EXERCISE REQUIREMENTS:
Could you change "tickets" to "orders" in the lines from the one containing "The height and width of the screenshot is (507, 1630)." through the last line, leaving the rest untouched and omitting the pictures?

RECORDS FOR PROCESSING:
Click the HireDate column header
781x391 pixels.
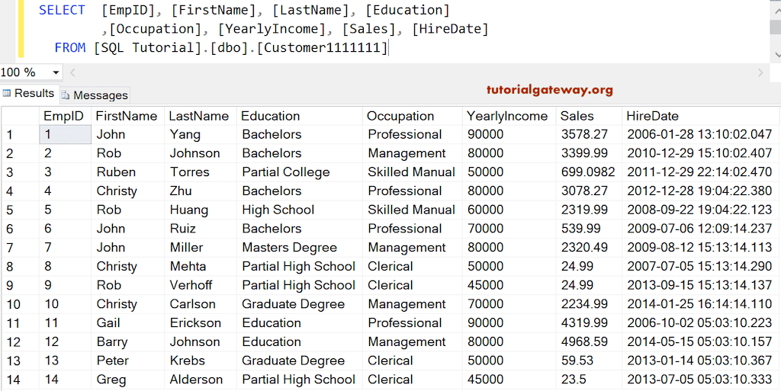point(652,116)
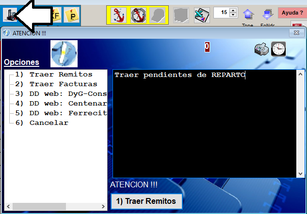307x214 pixels.
Task: Click the clock icon in the dialog
Action: (278, 48)
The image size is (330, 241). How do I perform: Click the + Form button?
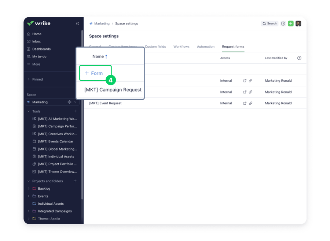click(x=94, y=73)
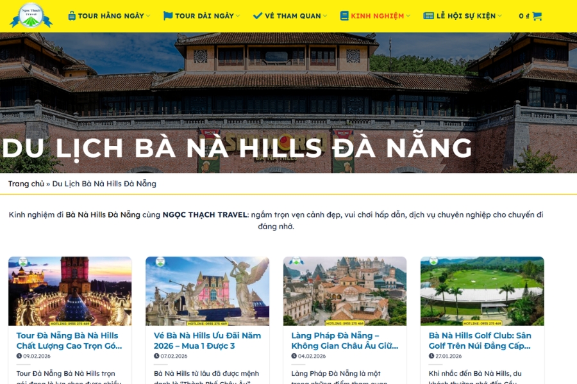Click the suitcase icon beside Tour Hằng Ngày
The height and width of the screenshot is (384, 577).
click(x=72, y=16)
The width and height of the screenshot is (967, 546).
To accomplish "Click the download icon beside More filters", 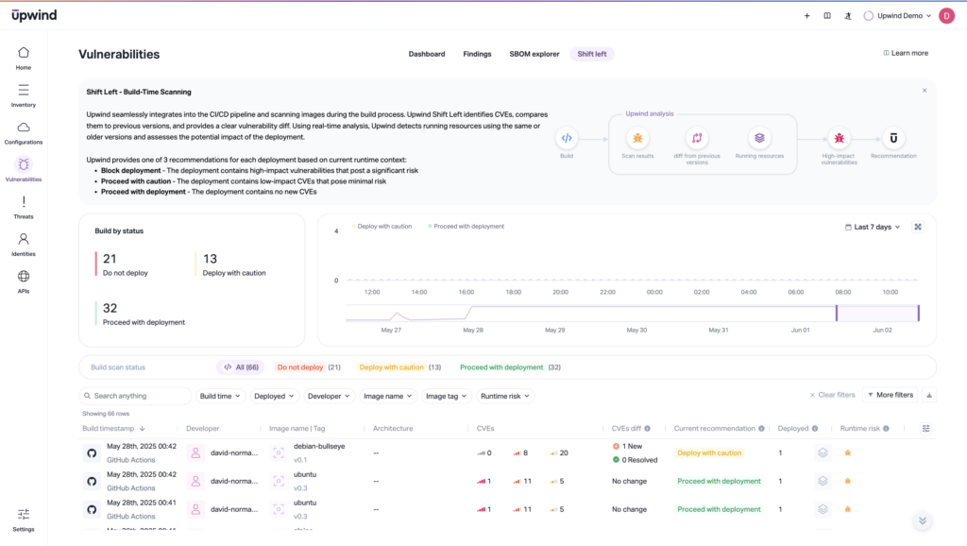I will click(930, 395).
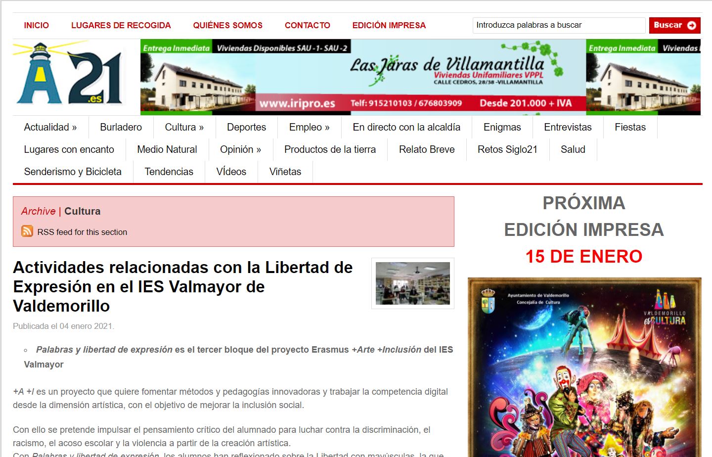
Task: Open LUGARES DE RECOGIDA page
Action: 121,25
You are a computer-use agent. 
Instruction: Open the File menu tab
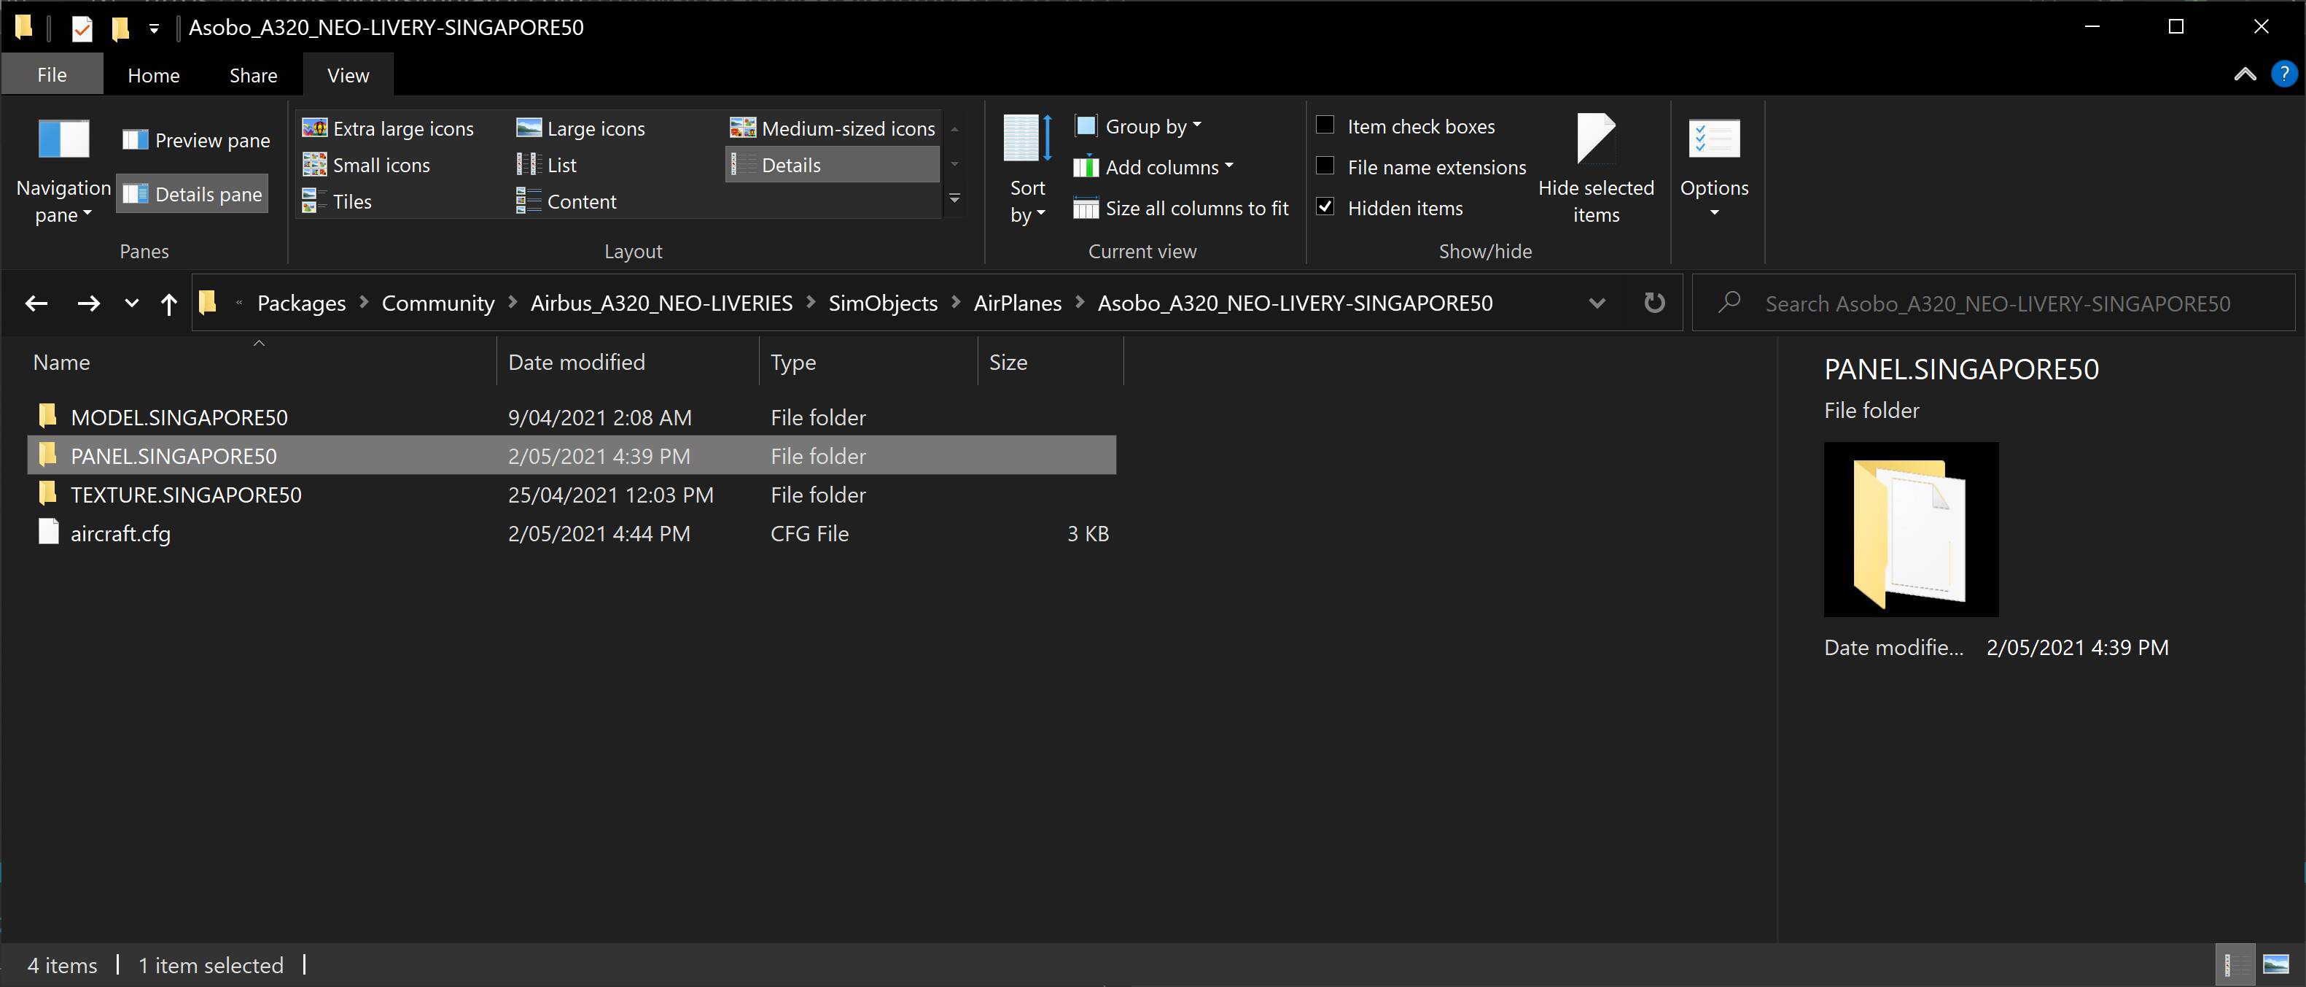coord(52,75)
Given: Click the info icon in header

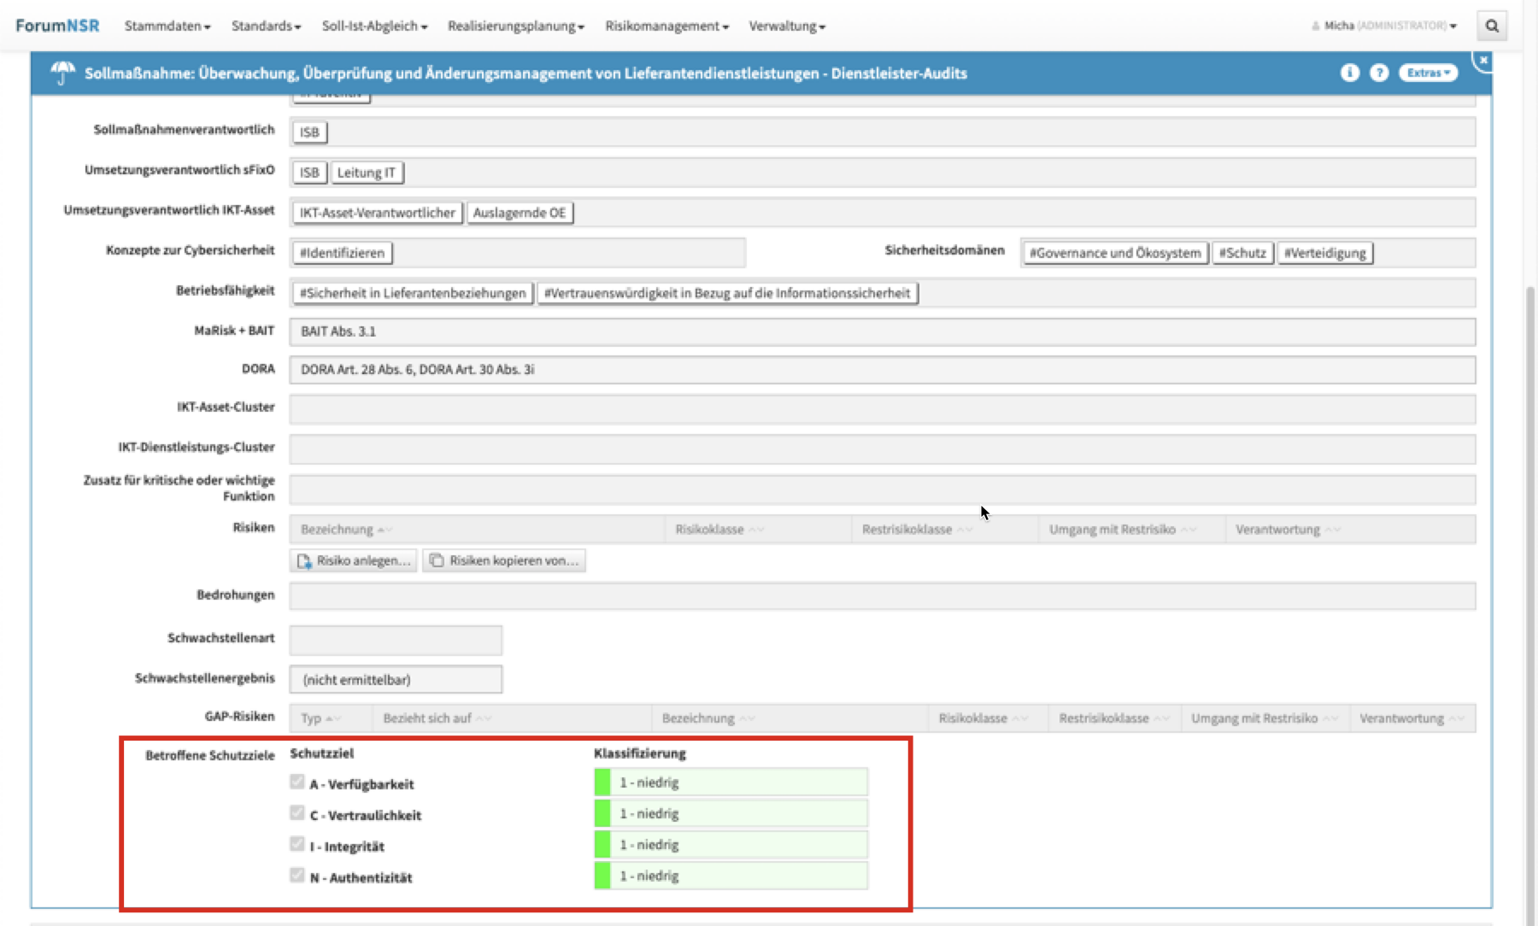Looking at the screenshot, I should pos(1349,73).
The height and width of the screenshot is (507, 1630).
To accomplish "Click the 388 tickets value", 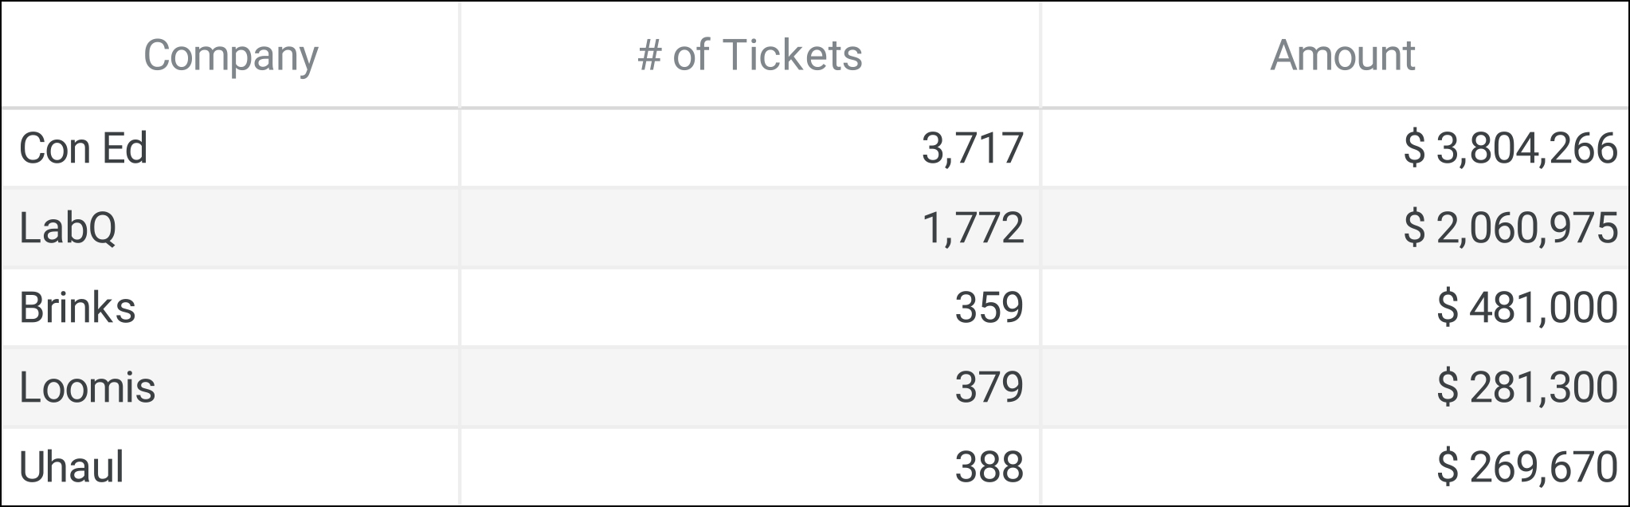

RESULT FOR THIS TASK:
The height and width of the screenshot is (507, 1630).
To accomplish "Click the 388 orders value", 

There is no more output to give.